DETERMINATION OF MIXED CHIMERISM BY A SIMPLE FLOW-CYTOMETRY METHOD

A simple, sensitive and accurate method was developed to determine the level of lymphoid chimerism in bone marrow-transplanted rodents. The method is based on flow cytometry using polyclonal alloantisera and labeled second step anti-IgG antibodies. Using mixtures of spleen cells from different mouse strains, it was demonstrated that low levels of chimeric cells (less than 1%) could easily be detected. Moreover, using two-color fluorescence analysis, the level of chimerism could also be determined in subpopulations of lymphoid cells, e.g., CD4 or CD8 cells and was found to be identical to the results obtained in unseparated lymphoid populations. The method was compared to the complement dependent cytotoxicity assay (CDCA) and to the flow cytometric determination of chimerism using labeled monoclonal antibodies against specific MHC antigens.
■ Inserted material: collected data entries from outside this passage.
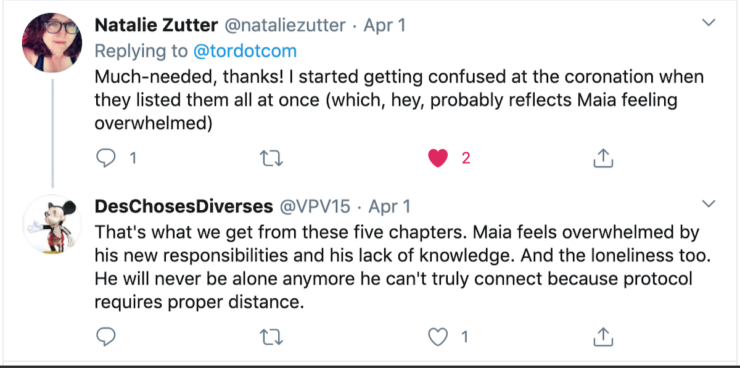This screenshot has width=740, height=368.
Task: Click the like count on Natalie's tweet
Action: 466,159
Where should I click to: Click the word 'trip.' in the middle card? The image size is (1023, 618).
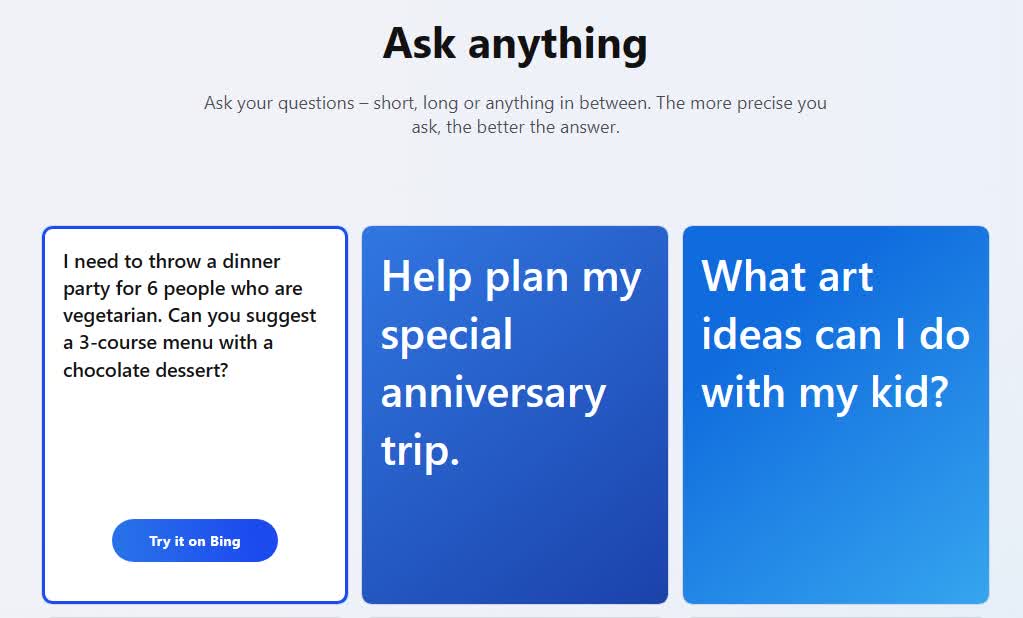click(x=420, y=451)
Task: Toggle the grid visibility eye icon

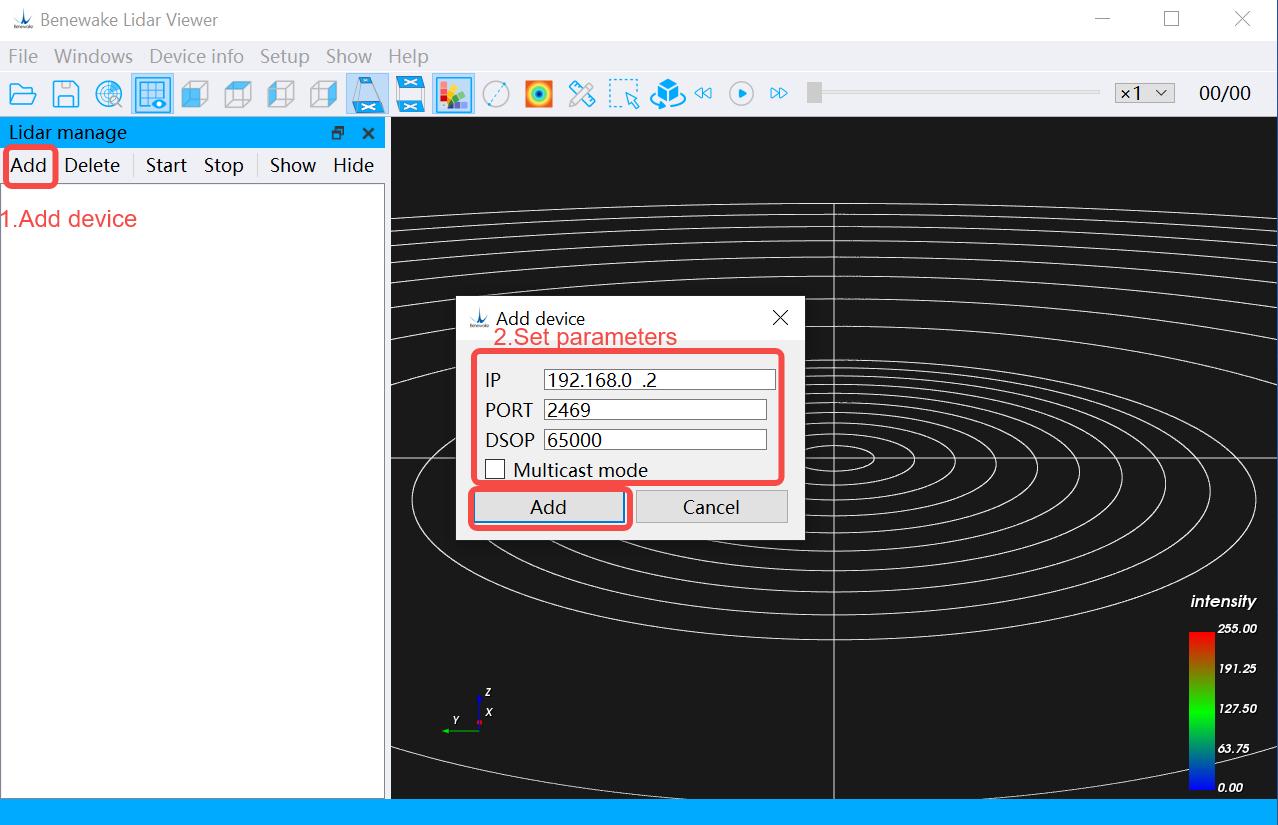Action: (x=152, y=94)
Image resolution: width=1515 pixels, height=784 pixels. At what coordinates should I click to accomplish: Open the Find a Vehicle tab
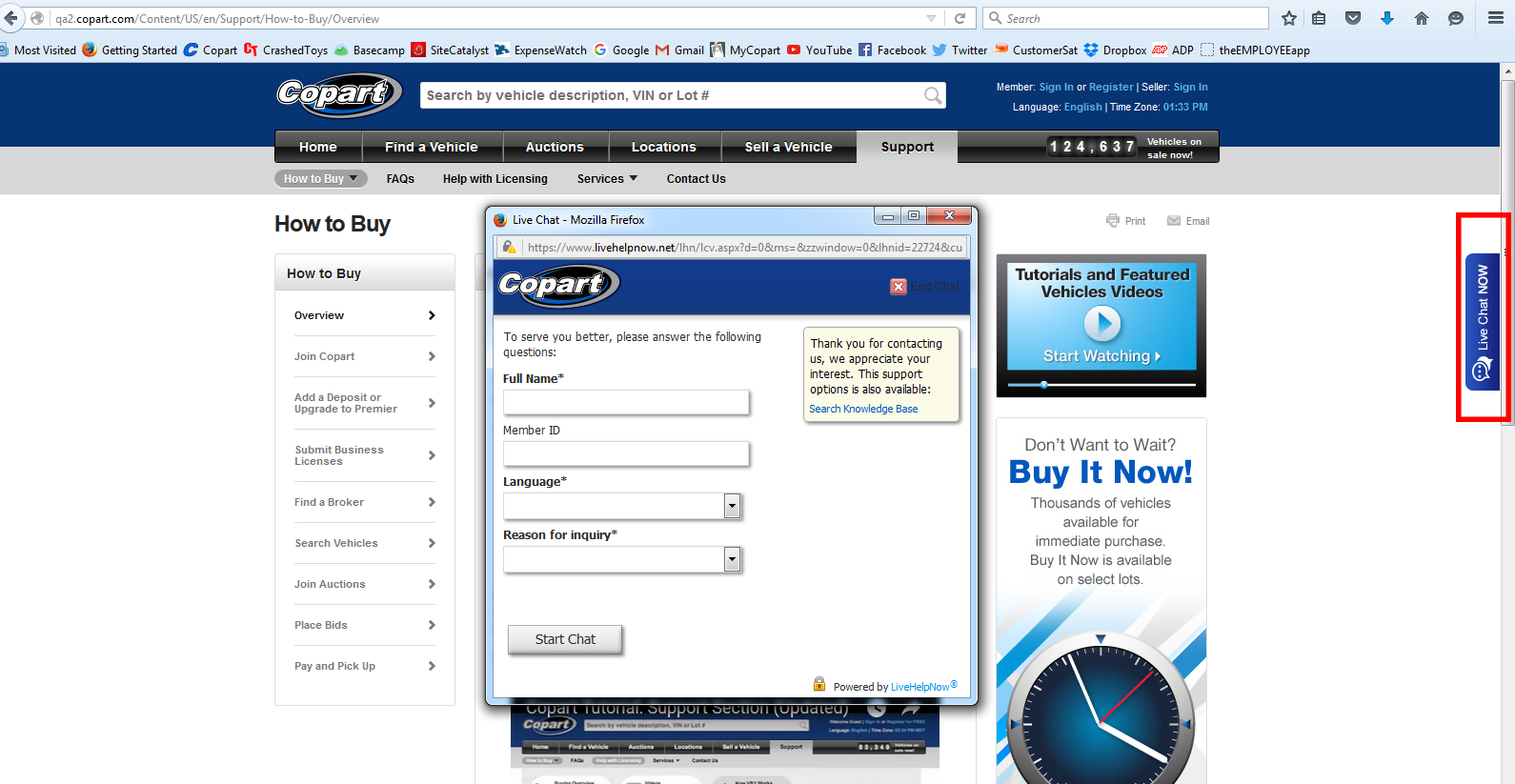(432, 147)
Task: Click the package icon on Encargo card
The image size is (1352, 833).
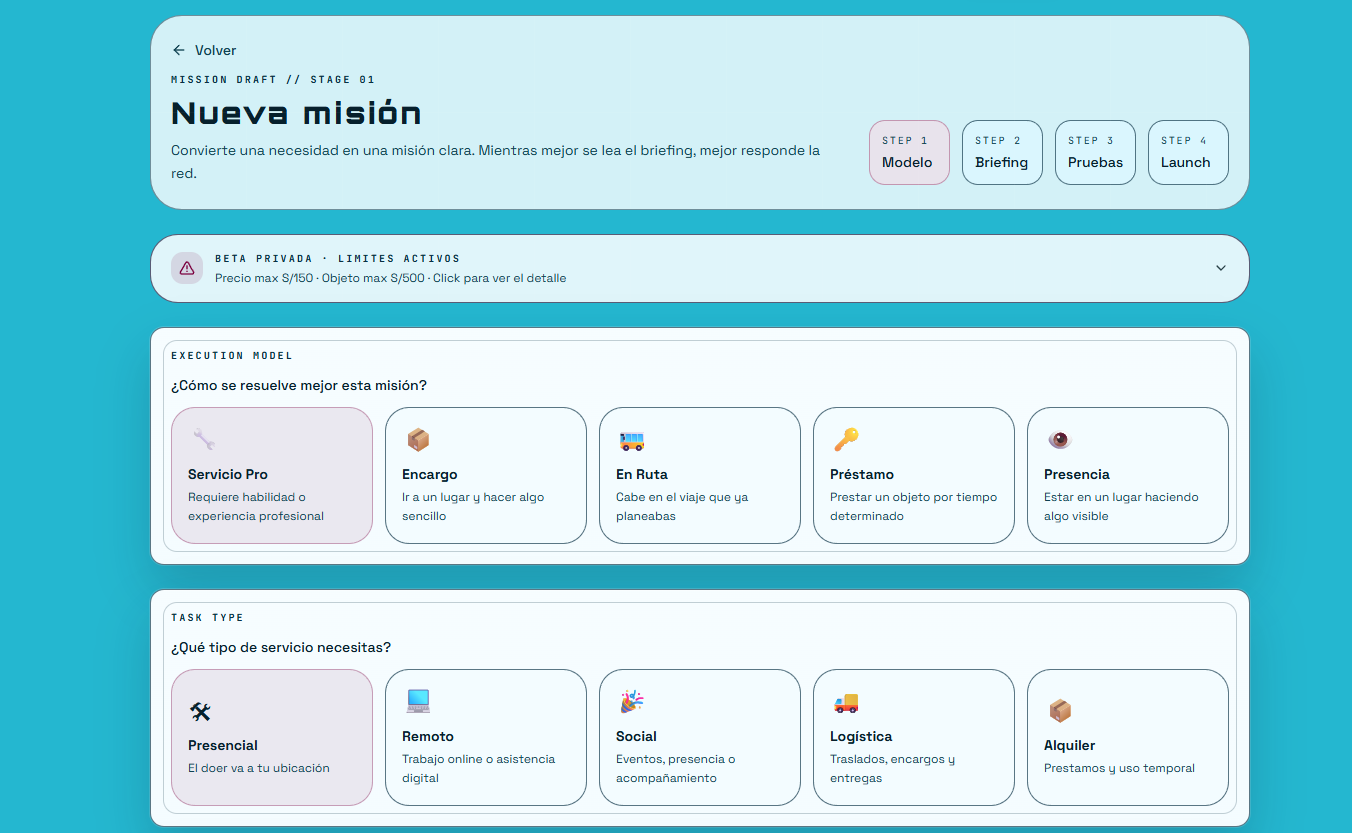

CDCA was found to be more labor intensive and could only estimate the composition of the cell mixtures without detecting low levels of chimerism (< 5%). The results of flow cytometry, using directly labeled monoclonal antibodies or polyclonal antibodies with second step reagents, were identical. It is concluded that, due to its simplicity and high sensitivity, the method described permits reliable determination of the level of mixed chimerism in rodents and is an excellent alternative when no anti-MHC mAbs are available. © 1990.